Stored items

━━━━━━━━

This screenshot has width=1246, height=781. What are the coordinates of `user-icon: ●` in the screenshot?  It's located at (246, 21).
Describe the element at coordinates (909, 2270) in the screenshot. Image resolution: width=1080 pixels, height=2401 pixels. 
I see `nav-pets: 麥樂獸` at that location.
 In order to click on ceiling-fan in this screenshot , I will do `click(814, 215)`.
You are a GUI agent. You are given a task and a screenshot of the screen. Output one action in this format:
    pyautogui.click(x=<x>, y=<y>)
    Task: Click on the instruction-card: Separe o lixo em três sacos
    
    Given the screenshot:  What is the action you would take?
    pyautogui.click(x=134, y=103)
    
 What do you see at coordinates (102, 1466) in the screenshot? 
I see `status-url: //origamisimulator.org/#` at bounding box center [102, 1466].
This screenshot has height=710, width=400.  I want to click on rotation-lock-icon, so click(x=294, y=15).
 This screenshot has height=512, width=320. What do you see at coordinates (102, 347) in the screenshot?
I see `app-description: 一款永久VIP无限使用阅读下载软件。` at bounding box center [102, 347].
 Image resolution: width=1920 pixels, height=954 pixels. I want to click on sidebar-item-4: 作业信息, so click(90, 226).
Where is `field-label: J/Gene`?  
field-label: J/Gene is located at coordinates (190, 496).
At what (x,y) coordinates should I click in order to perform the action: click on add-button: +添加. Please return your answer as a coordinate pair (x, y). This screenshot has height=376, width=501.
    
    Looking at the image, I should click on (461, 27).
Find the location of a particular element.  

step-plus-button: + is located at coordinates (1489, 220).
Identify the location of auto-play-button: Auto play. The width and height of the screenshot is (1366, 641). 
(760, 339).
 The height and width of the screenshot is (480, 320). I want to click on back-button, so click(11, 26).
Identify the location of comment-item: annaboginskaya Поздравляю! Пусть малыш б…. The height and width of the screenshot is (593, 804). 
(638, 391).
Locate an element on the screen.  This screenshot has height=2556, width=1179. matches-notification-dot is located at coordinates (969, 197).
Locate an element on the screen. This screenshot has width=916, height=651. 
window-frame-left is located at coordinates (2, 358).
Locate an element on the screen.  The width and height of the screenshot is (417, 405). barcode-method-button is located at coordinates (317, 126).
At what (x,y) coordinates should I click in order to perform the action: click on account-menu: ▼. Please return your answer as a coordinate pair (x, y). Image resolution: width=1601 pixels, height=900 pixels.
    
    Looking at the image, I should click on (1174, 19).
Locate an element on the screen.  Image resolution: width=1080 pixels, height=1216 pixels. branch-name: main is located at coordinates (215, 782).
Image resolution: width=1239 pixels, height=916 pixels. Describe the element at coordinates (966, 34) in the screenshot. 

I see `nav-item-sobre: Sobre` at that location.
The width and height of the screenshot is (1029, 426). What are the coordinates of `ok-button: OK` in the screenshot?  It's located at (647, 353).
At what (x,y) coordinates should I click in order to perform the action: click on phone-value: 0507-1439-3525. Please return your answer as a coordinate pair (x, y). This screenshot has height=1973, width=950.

━━━━━━━━

Convert every line of the records into a JSON list of strings, one string per line, omitting blank lines.

FINAL ANSWER
[
  "This screenshot has width=1246, height=781. What are the coordinates of `user-icon: ●` in the screenshot?  It's located at (246, 21).",
  "Describe the element at coordinates (909, 2270) in the screenshot. Image resolution: width=1080 pixels, height=2401 pixels. ",
  "I see `nav-pets: 麥樂獸` at that location.",
  " In order to click on ceiling-fan in this screenshot , I will do `click(814, 215)`.",
  "You are a GUI agent. You are given a task and a screenshot of the screen. Output one action in this format:",
  "    pyautogui.click(x=<x>, y=<y>)",
  "    Task: Click on the instruction-card: Separe o lixo em três sacos",
  "    Given the screenshot:  What is the action you would take?",
  "    pyautogui.click(x=134, y=103)",
  " What do you see at coordinates (102, 1466) in the screenshot? ",
  "I see `status-url: //origamisimulator.org/#` at bounding box center [102, 1466].",
  "This screenshot has height=710, width=400.  I want to click on rotation-lock-icon, so click(x=294, y=15).",
  " This screenshot has height=512, width=320. What do you see at coordinates (102, 347) in the screenshot?",
  "I see `app-description: 一款永久VIP无限使用阅读下载软件。` at bounding box center [102, 347].",
  " Image resolution: width=1920 pixels, height=954 pixels. I want to click on sidebar-item-4: 作业信息, so click(90, 226).",
  "Where is `field-label: J/Gene`?  ",
  "field-label: J/Gene is located at coordinates (190, 496).",
  "At what (x,y) coordinates should I click in order to perform the action: click on add-button: +添加. Please return your answer as a coordinate pair (x, y). This screenshot has height=376, width=501.",
  "    Looking at the image, I should click on (461, 27).",
  "Find the location of a particular element.  ",
  "step-plus-button: + is located at coordinates (1489, 220).",
  "Identify the location of auto-play-button: Auto play. The width and height of the screenshot is (1366, 641). ",
  "(760, 339).",
  " The height and width of the screenshot is (480, 320). I want to click on back-button, so click(11, 26).",
  "Identify the location of comment-item: annaboginskaya Поздравляю! Пусть малыш б…. The height and width of the screenshot is (593, 804). ",
  "(638, 391).",
  "Locate an element on the screen.  This screenshot has height=2556, width=1179. matches-notification-dot is located at coordinates (969, 197).",
  "Locate an element on the screen. This screenshot has width=916, height=651. ",
  "window-frame-left is located at coordinates (2, 358).",
  "Locate an element on the screen.  The width and height of the screenshot is (417, 405). barcode-method-button is located at coordinates (317, 126).",
  "At what (x,y) coordinates should I click in order to perform the action: click on account-menu: ▼. Please return your answer as a coordinate pair (x, y). Image resolution: width=1601 pixels, height=900 pixels.",
  "    Looking at the image, I should click on (1174, 19).",
  "Locate an element on the screen.  Image resolution: width=1080 pixels, height=1216 pixels. branch-name: main is located at coordinates (215, 782).",
  "Image resolution: width=1239 pixels, height=916 pixels. Describe the element at coordinates (966, 34) in the screenshot. ",
  "I see `nav-item-sobre: Sobre` at that location.",
  "The width and height of the screenshot is (1029, 426). What are the coordinates of `ok-button: OK` in the screenshot?  It's located at (647, 353).",
  "At what (x,y) coordinates should I click in order to perform the action: click on phone-value: 0507-1439-3525. Please return your answer as a coordinate pair (x, y). This screenshot has height=1973, width=950."
]